A few days ago, someone on irc.lopsa.org asked for something like [Cacti|http://www.cacti.net], but smaller, easier to manage, and that plugs into [Nagios|http://www.nagios.org]. Having just brought up such a system a few weeks ago, I was able to recommend [NagiosGraph|http://sourceforge.net/projects/nagiosgraph/].
In our situation, we make very little use of SNMP, so Cacti would have been of limited usefulness. Moreover, we had 246 services on 58 hosts already defined in Nagios, so wanted to capitalize on that work. [NagiosExchange|http://www.nagiosexchange.org] lists about a dozen graphing utilities, but I eventually settled on NagiosGraph. While other plugins promised more automation, they were also more immature and consequently difficult or impossible to initially install and configure.
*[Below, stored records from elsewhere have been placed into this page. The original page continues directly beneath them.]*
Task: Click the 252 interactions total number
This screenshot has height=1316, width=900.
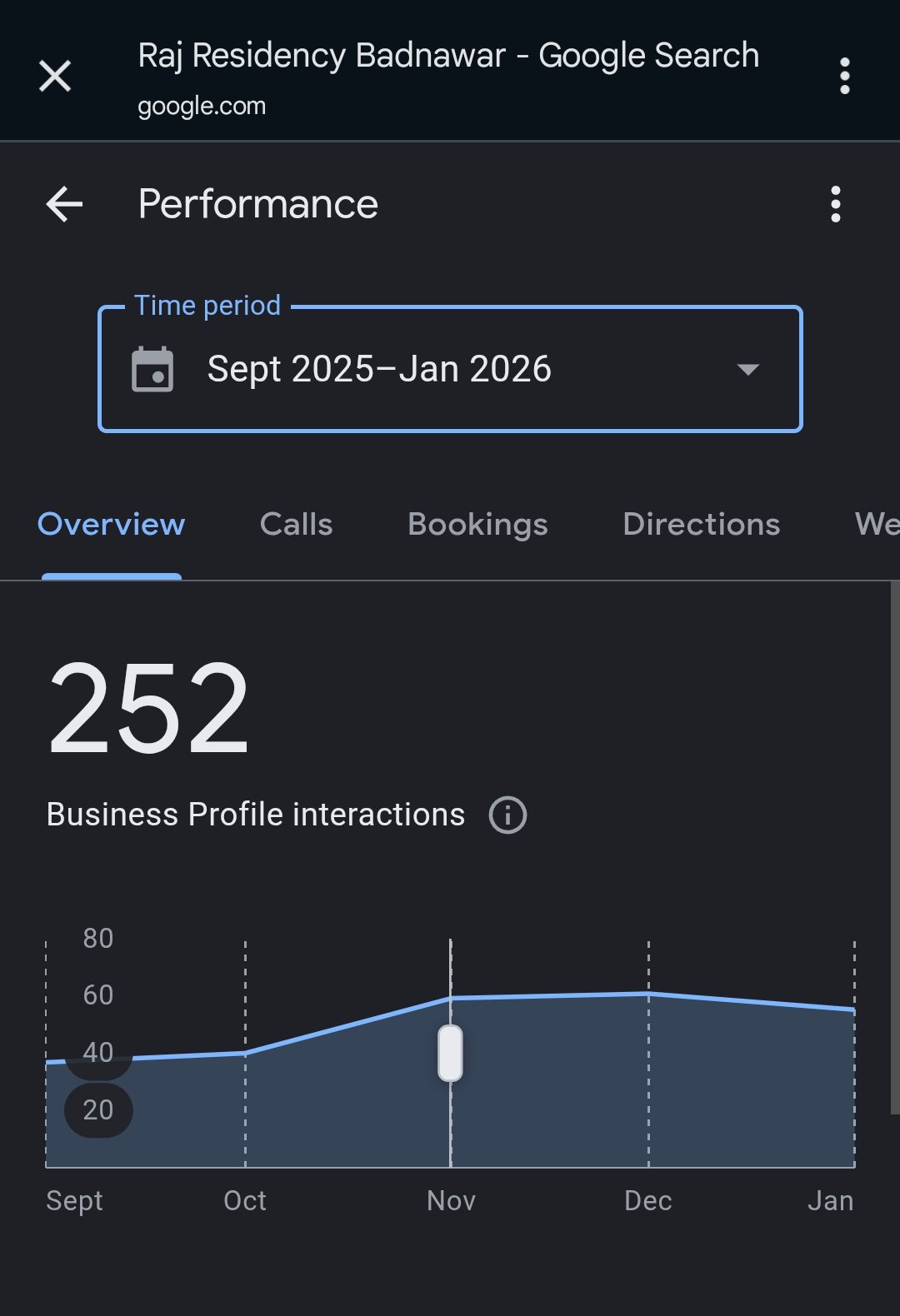Action: coord(148,709)
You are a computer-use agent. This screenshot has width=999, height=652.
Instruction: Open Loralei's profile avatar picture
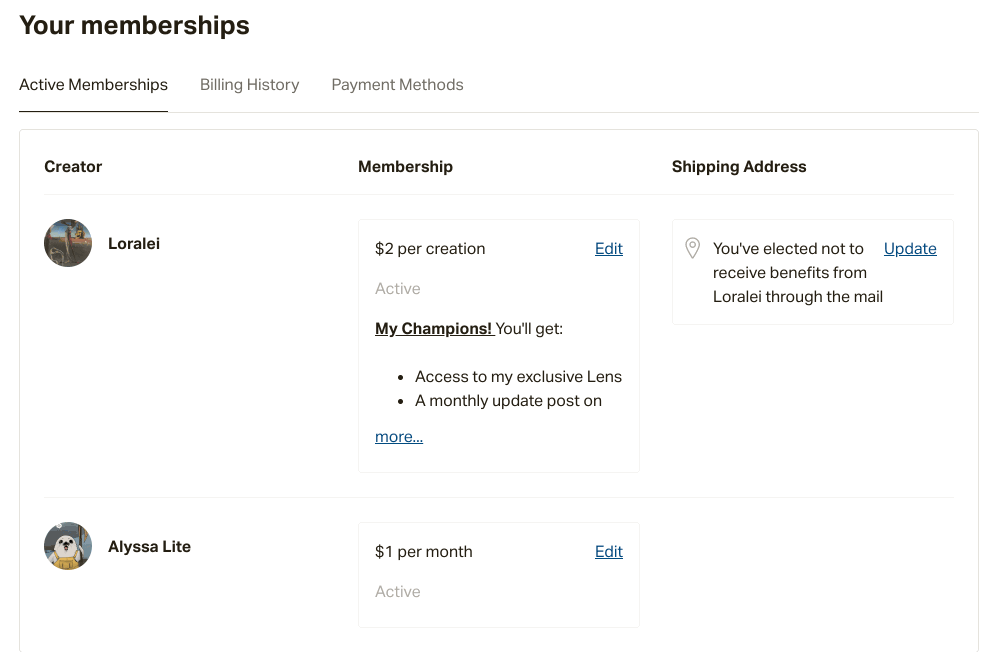[68, 243]
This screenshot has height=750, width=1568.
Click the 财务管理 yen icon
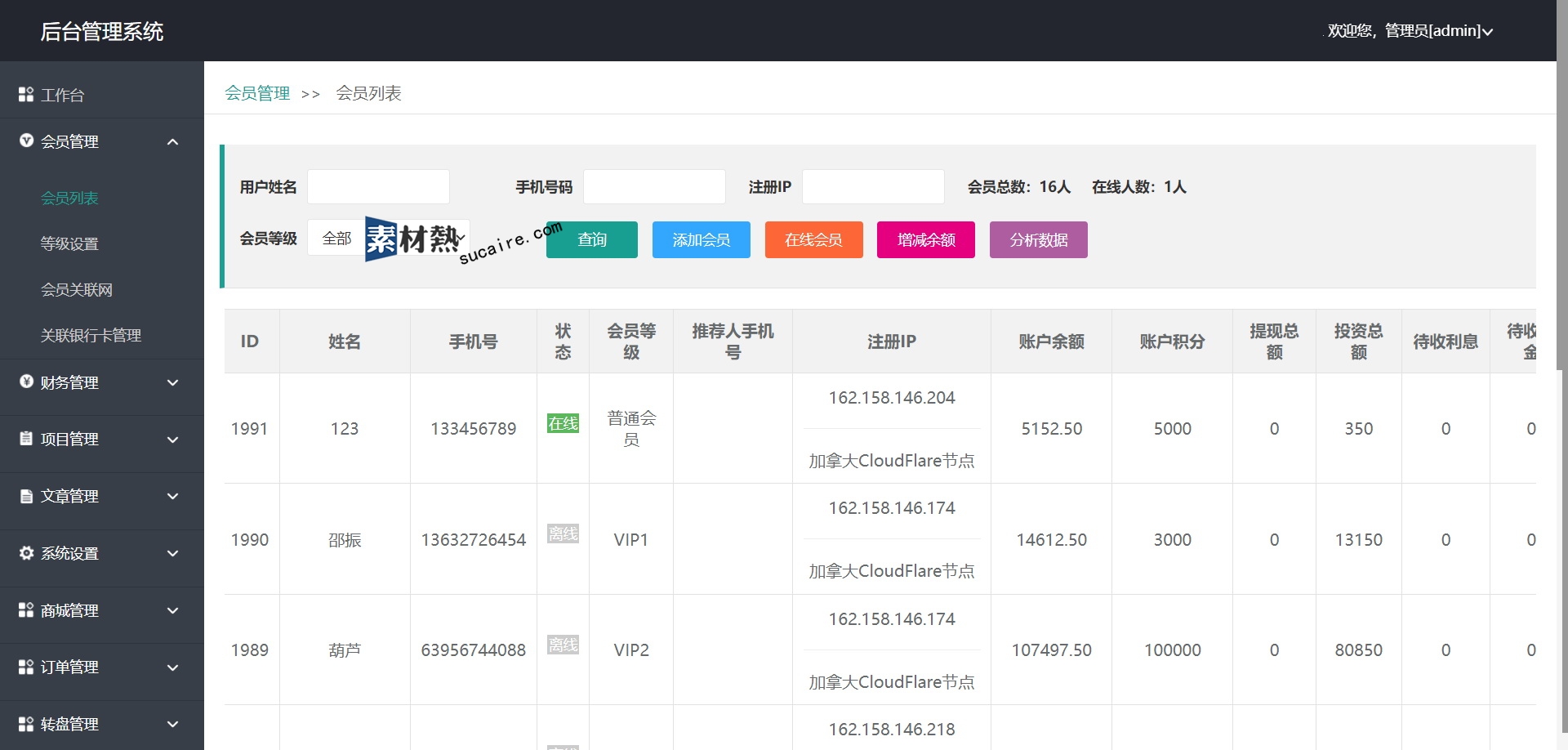(x=26, y=382)
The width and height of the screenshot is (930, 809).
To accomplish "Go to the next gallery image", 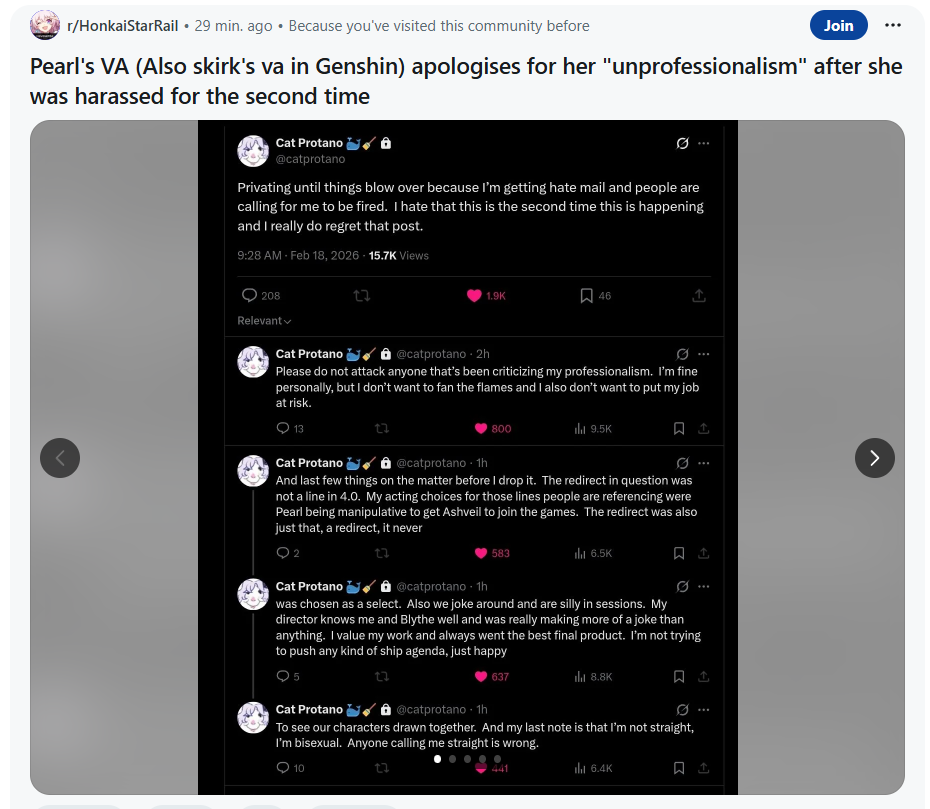I will click(x=874, y=458).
NagiosGraph, on the other hand, was a breeze. It’s all Perl, so you might need a module or two. (I didn’t need to install any extra modules on my SuSE 9.3 Nagios box; YMMV.) My Nagios installation is a pretty vanilla install from source in /usr/local/nagios/, so I was able to follow the instructions in the INSTALL file very closely.
!Linking to Graphs
Note that NagiosGraph will be collecting data even if you never set up any links to its graphs from Nagios; the two functions are totally separate. It automatically records most data (although see the map file, below), but you’ll need to add the external service links — called serviceext definitions in Nagios — manually.
Because of that, I wanted it to be easier to add serviceext definitions, though, so I harnessed Nagios’ template-based configuration, which is the best part about it, IMHO. I created a directory, /usr/local/nagios/serviceext, and added it to my nagios.cfg:
cfg_dir=/usr/local/nagios/etc/serviceext
In that directory, I created template.cfg, which contains one definition:
define serviceextinfo {
name basic
notes_url /nagios/cgi-bin/show.cgi?host=$HOSTNAME$&service=$SERVICEDESC$
icon_image graph.png
icon_image_alt View graphs
register 0
}
Using this, I can add other service definitions *very* easily. For instance, one of the things I most wanted to graph was disk space, in order to figure out when I’d need to buy new disk. So I created /usr/local/nagios/etc/serviceext/disk.cfg, to which I added a number of stanzas like this:
define serviceextinfo {
service_description Disk space – /var
host_name howard,job,newman,ravi,stout,students,thor,gentoo
use basic
}
These are all the machines on which I’m monitoring /var space. (“Disk space – /var” is the name that I gave the check in Nagios.) It’s a little verbose, but you can also specify membership in a serviceextinfo definition by hostgroup. For instance, I know I’m monitoring disk space on / on every machine that runs NRPE, the Nagios Remote Plugin Executor (which could be a blog entry unto itself). I also have a hostgroup predefined for all machines that run NRPE, so my serviceext definition looks like this:
define serviceextinfo {
service_description Disk space – /
hostgroup nrpe
use basic
}
Now when I add a host or service to Nagios, I just have to add it to the nrpe hostgroup, and a lot of the NagiosGraphs configure themselves.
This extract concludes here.